Be Well kicked off the festivities early in the evening. A late add to the bill after the cancellation of their West Coast run with I Am The Avalanche and Grumpster, Be Well really are a perfect fit to help celebrate Hot Water’s 30th birthday given how intertwined frontman Brian McTernan has been with HWM for the last couple decades, having produced A Flight And A Crash (2001), Caution (2002), The New What Next (2004), Feel The Void (2022) and now Vows. (He also produced The Draft’s 2006 masterpiece In A Million Pieces.) The lineup was slightly retooled from the band’s previous runs through the Northeast; McTernan, Shane Johnson (drums) and Mike Schleibaum (lead guitar) maned their usual battle stations, while normal bass player Aaron Dalbec slid into perhaps his more identifiable role as guitar player (see Converge, Bane, etc) while newcomer Zach Crocket (who plays with Johnson in Richmond, Virginia hardcore band Beggars) assumed bass duties.

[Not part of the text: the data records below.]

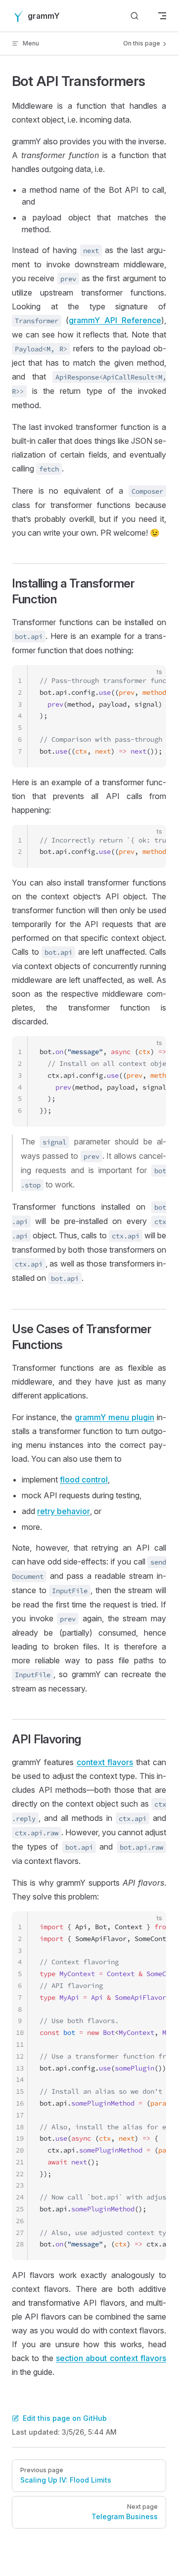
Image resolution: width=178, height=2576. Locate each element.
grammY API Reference (115, 320)
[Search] (134, 16)
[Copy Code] (150, 681)
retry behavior (63, 1511)
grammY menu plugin (114, 1417)
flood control (84, 1479)
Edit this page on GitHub (65, 2418)
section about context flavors (111, 2358)
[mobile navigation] (162, 16)
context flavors (105, 1762)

Whatever the lineup, every time out finds Be Well solidifying their place as one of the most vital bands in the modern hardcore game, and I say that while fully acknowledging that I am very much “not a hardcore kid.” McTernan’s honest, earnest vocals and heart-wrenching storytelling are front-and-center, supported in full by the band’s strong concentration on thrashing, melodic tempos. 

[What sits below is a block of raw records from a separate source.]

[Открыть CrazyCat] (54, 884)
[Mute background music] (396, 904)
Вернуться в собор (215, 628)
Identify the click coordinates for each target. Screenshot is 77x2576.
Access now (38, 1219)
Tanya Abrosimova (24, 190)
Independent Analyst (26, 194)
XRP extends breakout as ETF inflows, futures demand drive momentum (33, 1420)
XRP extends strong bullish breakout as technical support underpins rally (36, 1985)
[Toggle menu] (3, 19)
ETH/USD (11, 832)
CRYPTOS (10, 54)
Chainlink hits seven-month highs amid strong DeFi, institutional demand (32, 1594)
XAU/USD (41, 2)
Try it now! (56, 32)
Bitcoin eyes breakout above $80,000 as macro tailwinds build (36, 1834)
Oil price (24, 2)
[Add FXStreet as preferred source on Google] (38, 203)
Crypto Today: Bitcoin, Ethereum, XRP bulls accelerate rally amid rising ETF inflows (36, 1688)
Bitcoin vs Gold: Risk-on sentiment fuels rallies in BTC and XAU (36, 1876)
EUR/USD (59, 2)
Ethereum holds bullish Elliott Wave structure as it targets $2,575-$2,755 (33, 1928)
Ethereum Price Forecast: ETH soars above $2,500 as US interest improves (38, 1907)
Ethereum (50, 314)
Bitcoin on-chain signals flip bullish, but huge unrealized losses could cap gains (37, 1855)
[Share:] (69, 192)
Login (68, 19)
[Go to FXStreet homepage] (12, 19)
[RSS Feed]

Off With Their Heads were up next. It had been a minute since I’d witnessed the full-band OWTH experience. Actually, it had been well more than a minute…maybe a decade? Maybe? On a tour with Alkaline Trio and Into It. Over It.? I should check my list. ANYWAY, I’d seen the OWTH acoustic revue a number of times, so it was gratifying to see that Ryan Young and friends (Kyle Manning on drums and Kevin Rotter on bass) have not lost a step off their plugged-in, punk rock set’s proverbial fastball. Kicking things off with “Let It All,” the band blistered through a nine-song set that was heavy on their last full band full-length, 2019’s Be Good. Set closer “Clear The Air” was as cathartic as ever and included a couple of local references (Billerica? Really?) for good measure.

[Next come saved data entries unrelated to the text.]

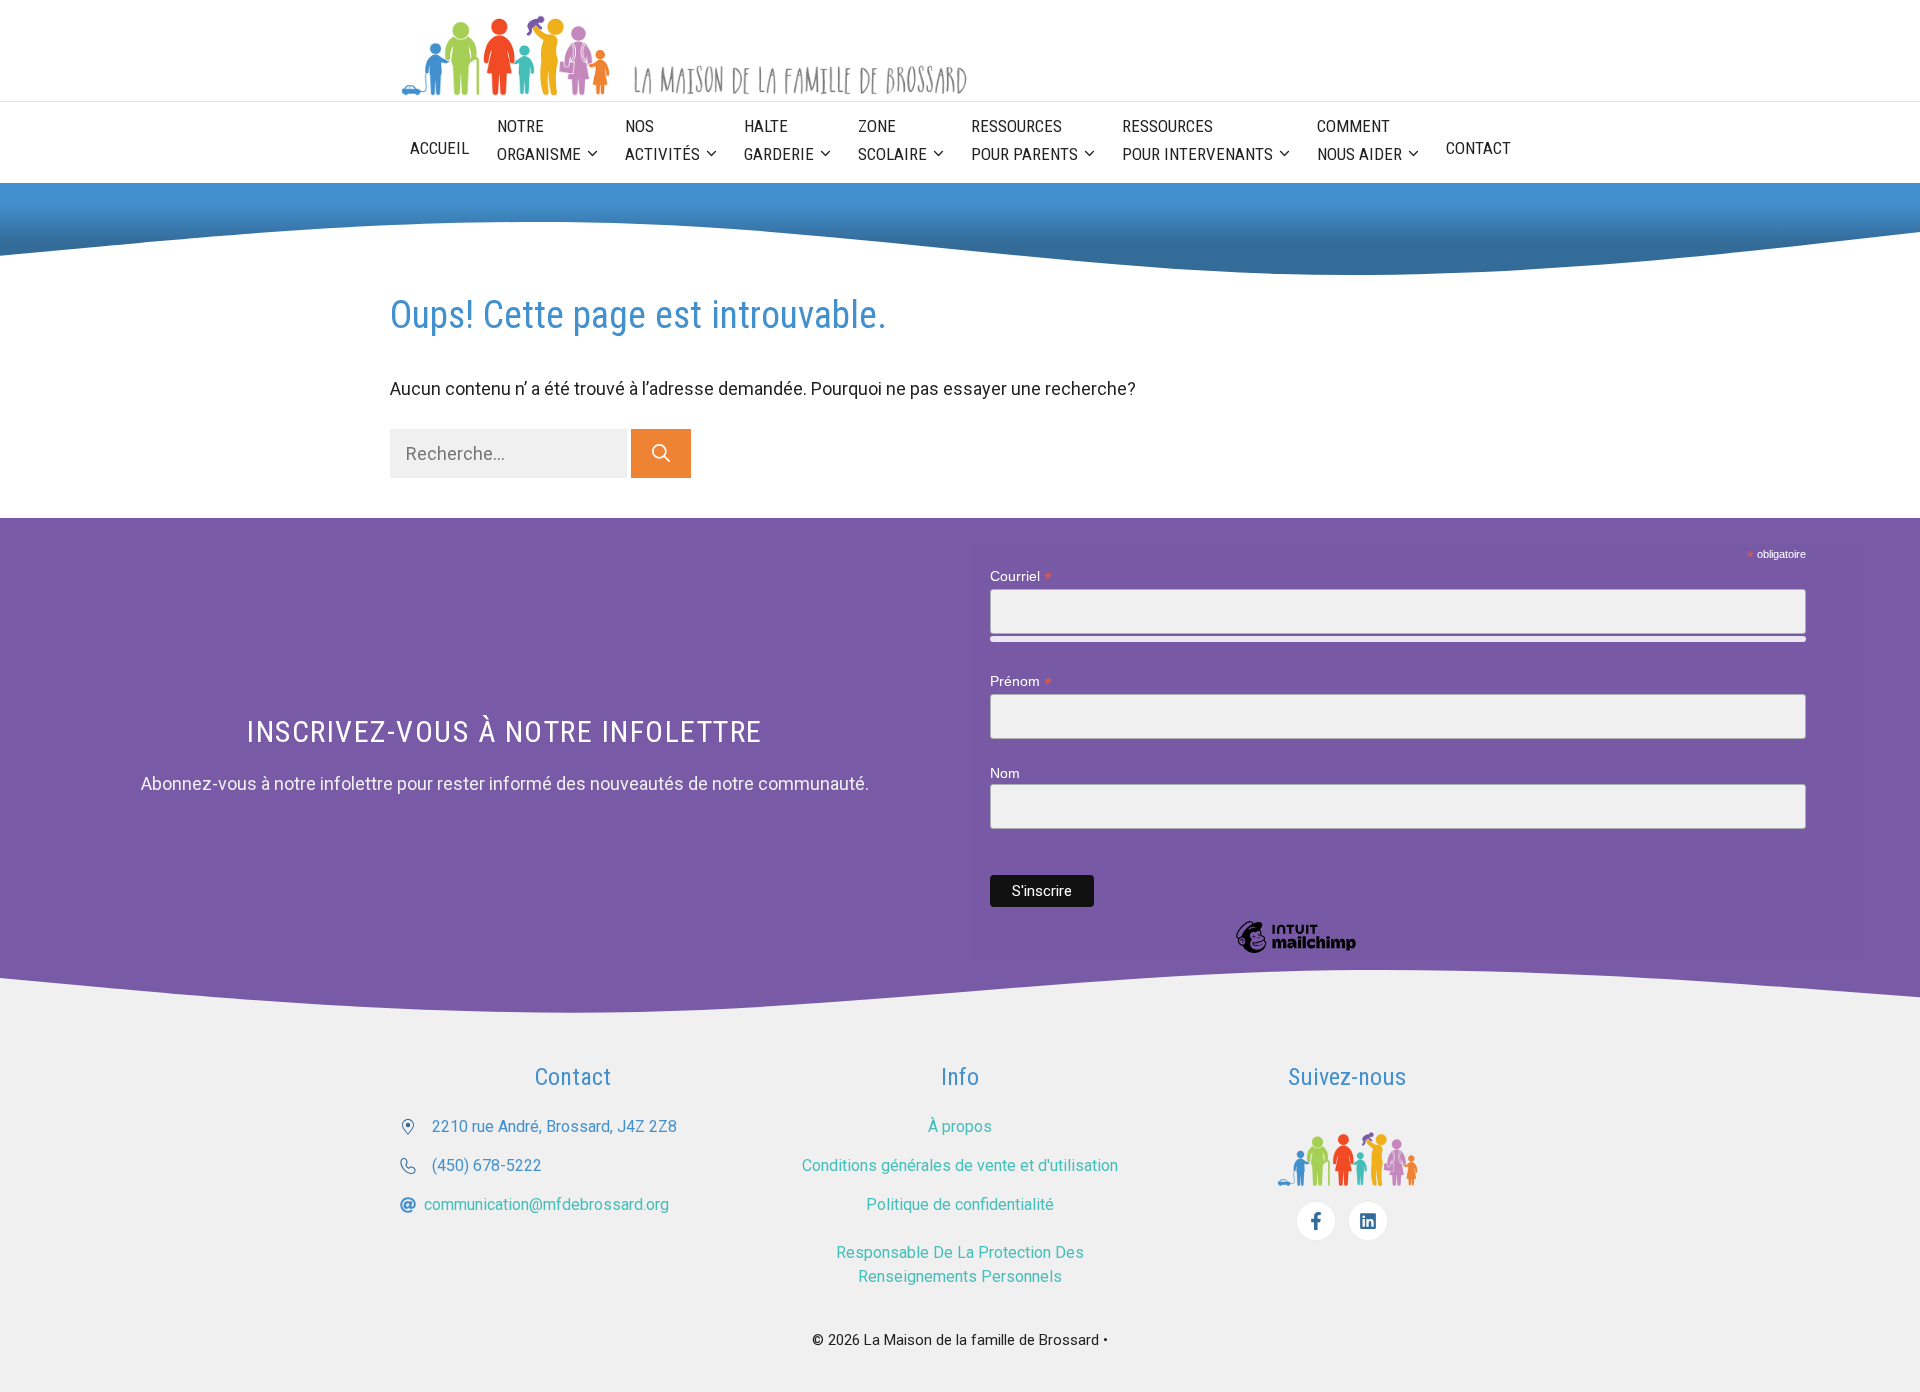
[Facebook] (1316, 1221)
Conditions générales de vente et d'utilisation (960, 1165)
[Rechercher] (661, 453)
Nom (1005, 773)
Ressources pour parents (1024, 140)
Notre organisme (539, 140)
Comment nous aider (1359, 140)
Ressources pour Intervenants (1197, 140)
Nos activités (662, 140)
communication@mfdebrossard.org (546, 1204)
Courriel (1021, 576)
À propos (960, 1126)
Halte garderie (779, 140)
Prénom (1021, 681)
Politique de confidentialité (960, 1204)
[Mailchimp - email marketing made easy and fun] (1296, 952)
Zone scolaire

Quicksand served as primary support on this night as they did for the duration of the tour. Speaking of bands who are naturals to open a Hot Water Music 30th anniversary run, Quicksand were also perfect not just sonically but because of frontman Walter Schreifels’ role as producer of Hot Water’s 1999 classic No Division, considered by many to be the first album that really found the band leveling up (as evidenced by it’s spot as one of the “album shows” the band did on its string of two-night stands on their 25th-anniversary tour a few years back). The trio (Schreifels on guitar and vocal duties, Sergio Vega on bass and Alan Cage behind the drumkit) hit the ground running with “Omission” from their own iconic record, 1993’s Slip, and tore through another thirteen-song set that included such staples as “Thorn In My Side” “Fazer” and “Dine Alone” before closing things out with a transcendent “Landmine Spring.” The band sounded as solid as ever, and the staircases that adorn the sides of the stage and lead to the backstage green rooms were adorned with members of the night’s other bands watching and singing along from the wings.